I disagree most with the sweeping statement that African participants “often become prisoners of their sponsors.” This is a gross and simplistic caricature of the complex relationship between the “foreign paymasters” and CSOs. It tends to portray the latter as an uncritical ‘rent-a-crowd’ unable to see what they are getting into, and blissfully oblivious to the manipulation of those who have money. It seems to assume that paymasters and CSOs have never known each other before, have not built relationships of trust over the years (and trust is earned, not bought), and have done the transaction of attending the WSF only in front of the airline ticket booth just before flying to Nairobi.

I certainly think the participants Dr Abdul-Raheem was referring to are not blissfully naïve. I would say they know their needs, they know exactly who they are dealing with, and they know the choices they are making -- most of it involves complex calculations of benefit and cost, of what one may get in return for, say, turning up at a paymaster-sponsored event. Some of them may even turn their heads around and ask, “Who is manipulating whom?” CSOs are struggling and are in a constant battle to raise resources, and dealing with paymasters is not necessarily selling out.

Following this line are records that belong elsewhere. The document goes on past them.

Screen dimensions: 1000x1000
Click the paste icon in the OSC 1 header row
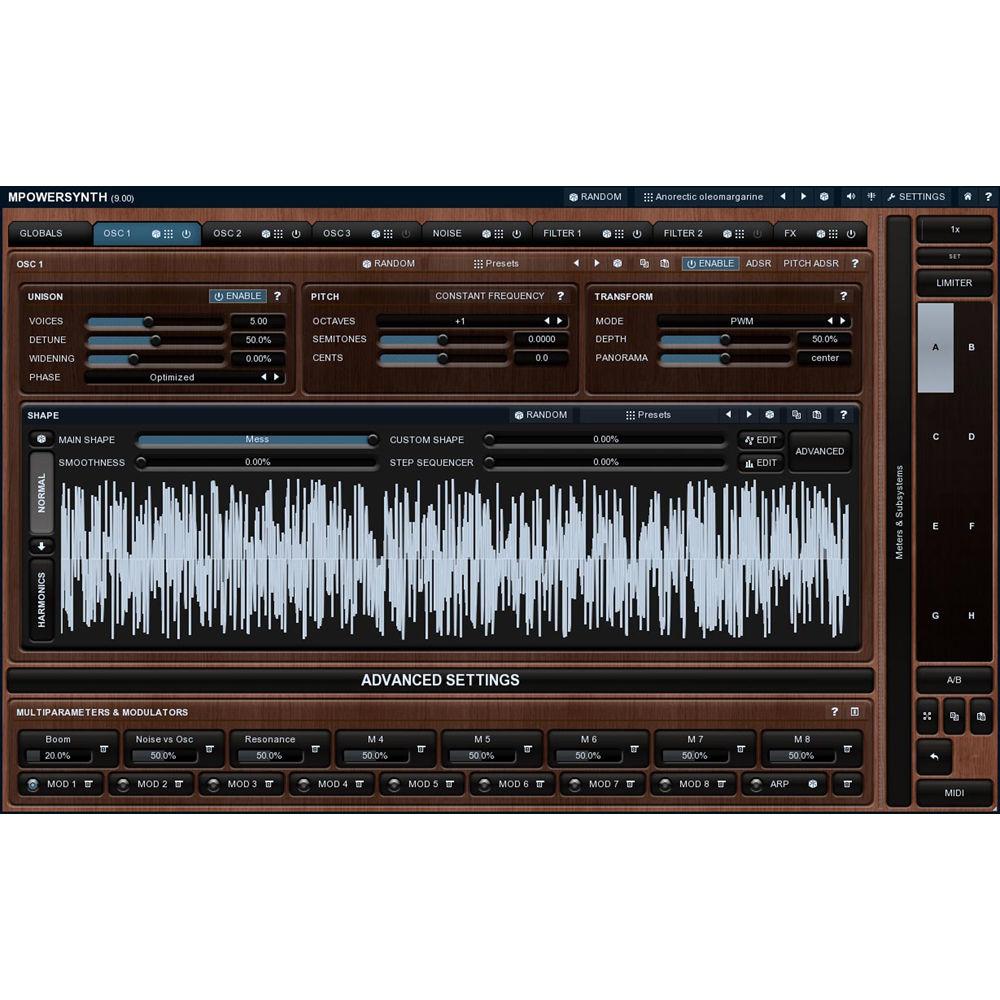(664, 264)
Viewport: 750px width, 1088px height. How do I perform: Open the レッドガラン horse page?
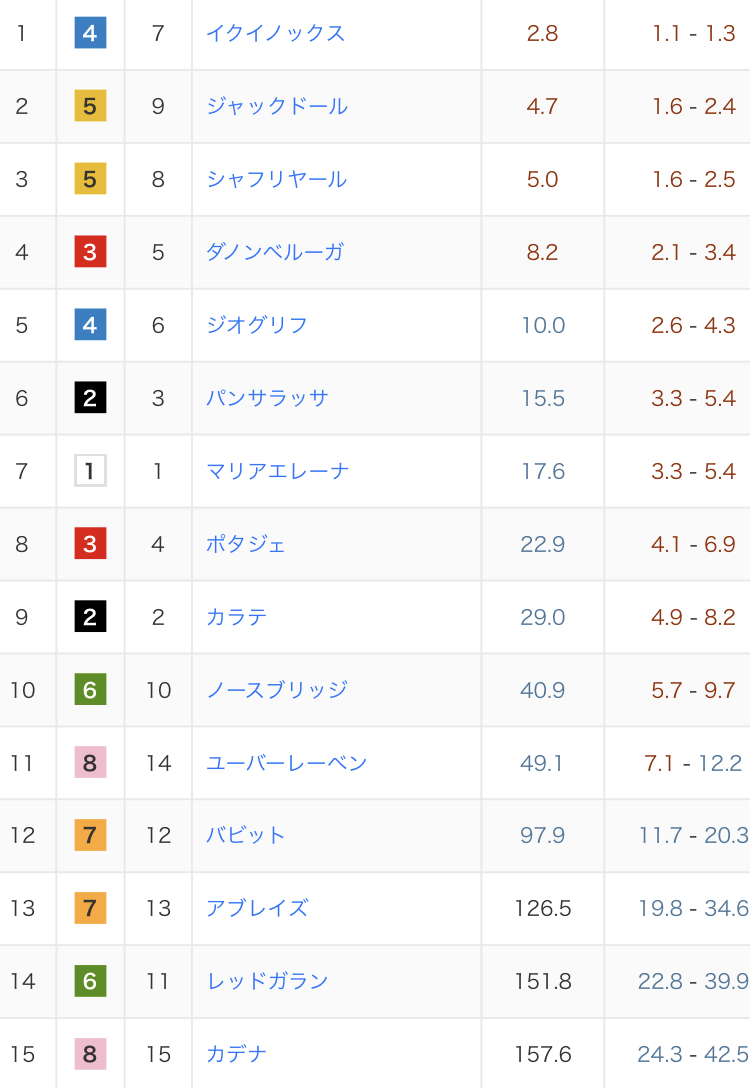(267, 981)
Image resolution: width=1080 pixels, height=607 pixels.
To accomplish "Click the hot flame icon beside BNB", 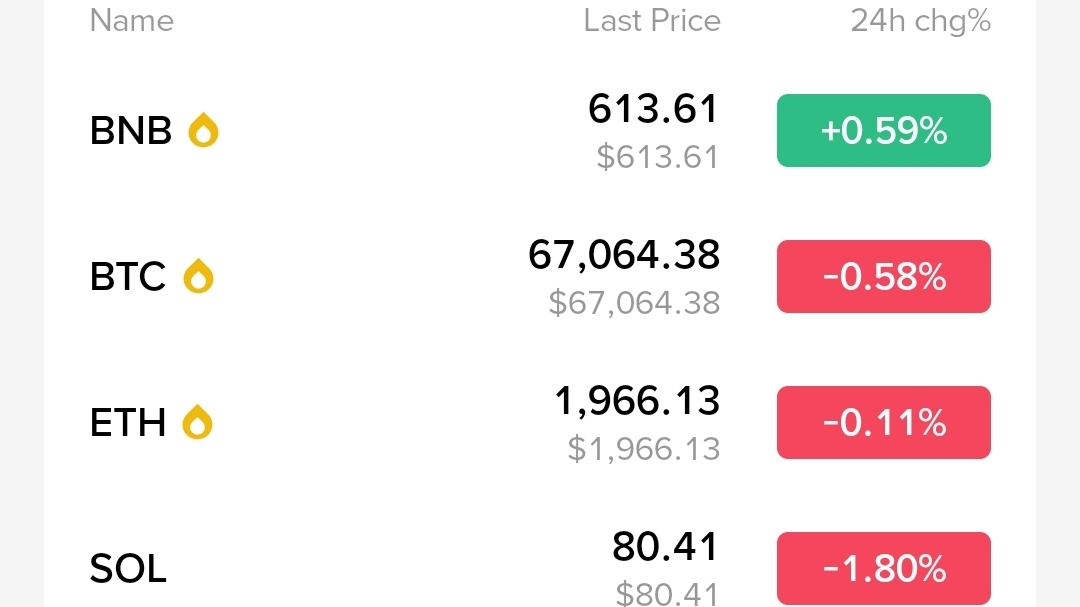I will (204, 130).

I agree there is a need to challenge, even constantly, the legitimacy of NGOs. But again, Dr Abdul Raheem resorts to simplistic caricatures when asking who NGOs are accountable to and whom they are loyal to. I thought he would have known better that many NGOs have complex (sorry for using this term again) governance structures. They have functional boards (some of which have a majority southern membership), transparent recruitment, periodic evaluations and open books of account. Fund-raising, especially with northern government sources, is governed by policy and legal documents, and clear terms of reference. While such funding relationships may not be ideal, remain far from perfect, and one can poke holes into it, a simplistic conspiracy theory just won’t hold.

I agree too that there are scams, and that these should rightly be exposed and opposed. Which is why some of these paymasters talk to each other, to sort out multiple accounting, bogus ticket refunds, etc. What I object to is the insinuation that nothing is being done about these serious issues, especially when the scams are brought out into the open. The problem with blanket accusations too is that it also smears those who are forthright and doing well. If there is a scam, the best way of dealing with it is to name and shame responsibly.

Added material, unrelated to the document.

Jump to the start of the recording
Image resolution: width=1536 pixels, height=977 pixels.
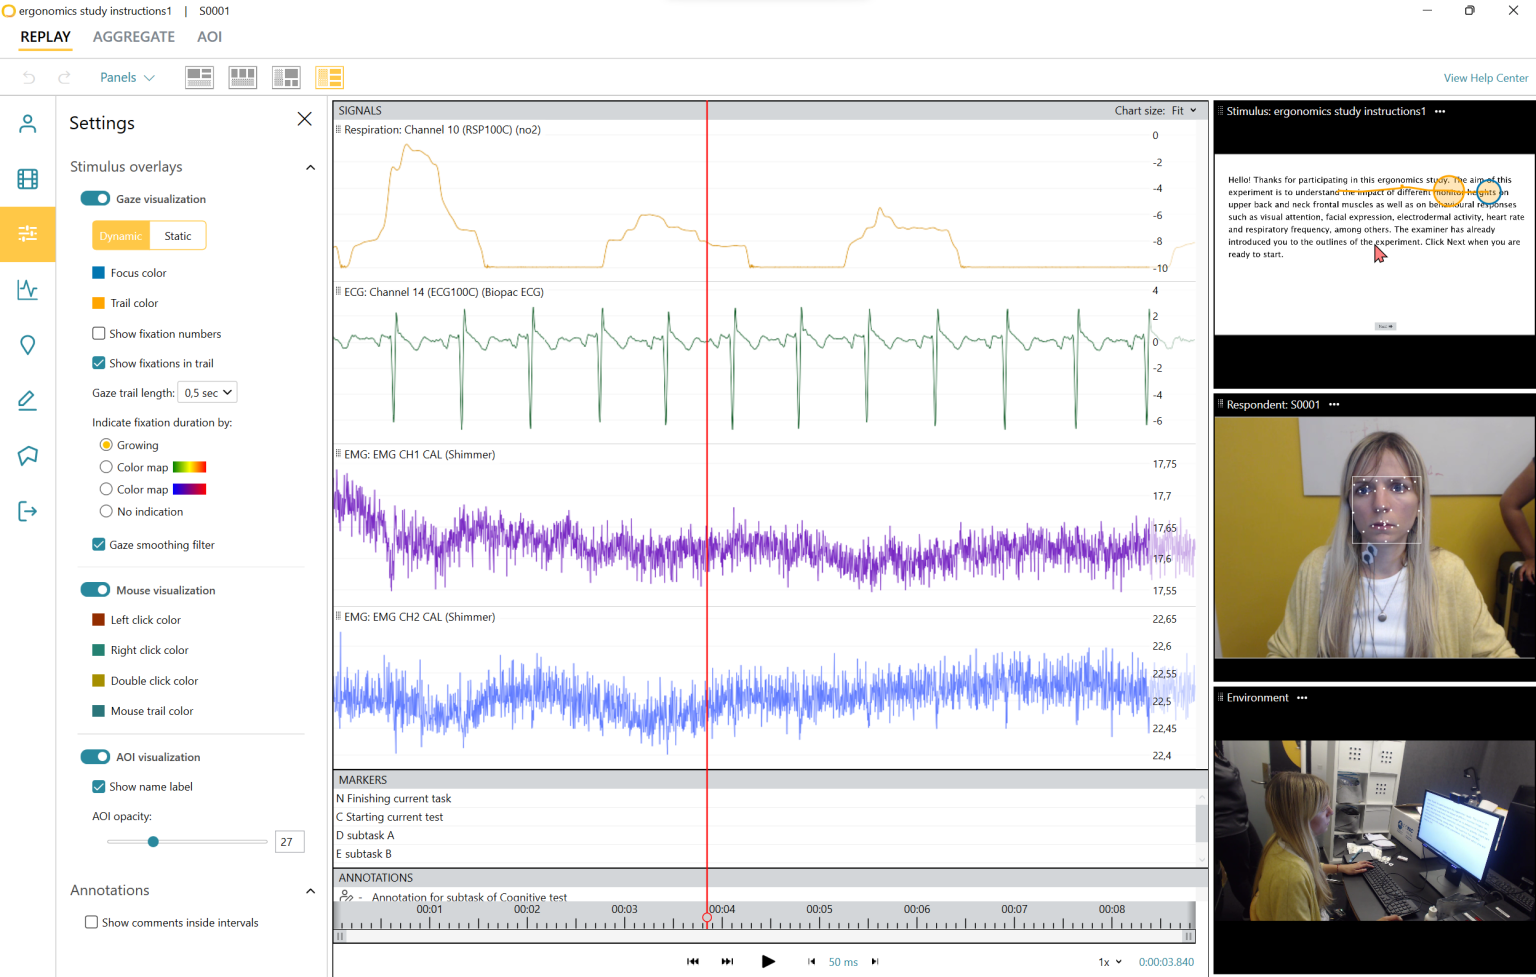693,961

Another fundamental objection I would raise – do NGOs not have the right to make noise? Dr Abdul-Raheem seems to imply that simply because they are paymasters, NGOs do not have the right to speak in events like the WSF. NGOs do “crowd out” CSOs who have a greater legitimacy to speak. Mainly because they professionals, NGOs tend to be slicker, quicker to the draw, and often become too zealous in marketing themselves and in getting others to carry their agenda. But please don’t rush to the conclusion that they are not legitimate actors. I am sure that some NGOs can also be considerate when these issues are raised before their faces.

Finally, the most irritating question Dr Abdul-Raheem asks, “how come the nationalists freed this continent from the yoke of colonialism without writing proposals to any funder?” They may have not written proposals, but many anti-colonial movements, I believe, recognised the contributions of people-to-people solidarity to their success. Proposals, if we take a less cynical view of it, can simply be seen as mechanisms to manage solidarity. My bottom line is, please, let us not go to the extent of denying the value of solidarity. When proposals become too cumbersome and have turned instead into mechanisms for manipulation, then by all means, let us challenge it.

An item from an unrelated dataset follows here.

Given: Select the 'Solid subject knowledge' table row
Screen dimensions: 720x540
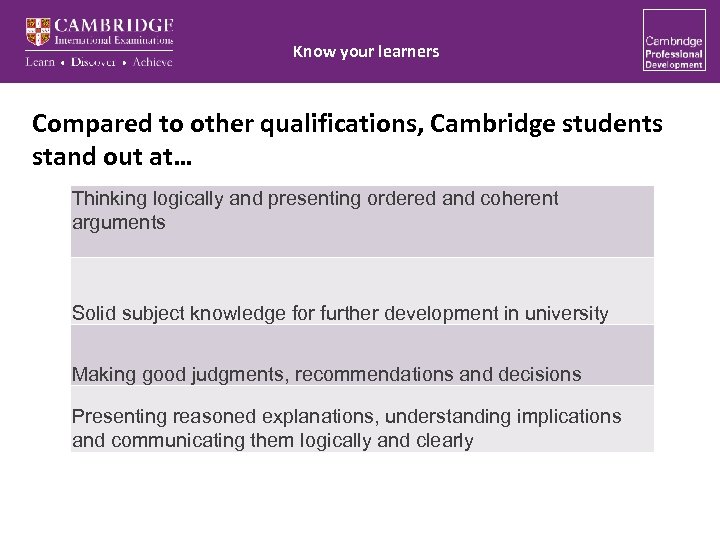Looking at the screenshot, I should click(362, 291).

I have no answer to Dr Adbul-Raheem’s most insightful question – why are our peoples not willing or able to support our activism? It is spot on and a good point. Until someone else comes up with answers, I would argue that solidarity relationships shouldn’t be ruled out, even if there are, clearly, problems that need to be sorted out. I maintain my belief that southern organisations can stand their ground in dealing with paymasters. I respect and value Dr Abdul-Raheem’s sentiments, but his framing of the problem is flawed.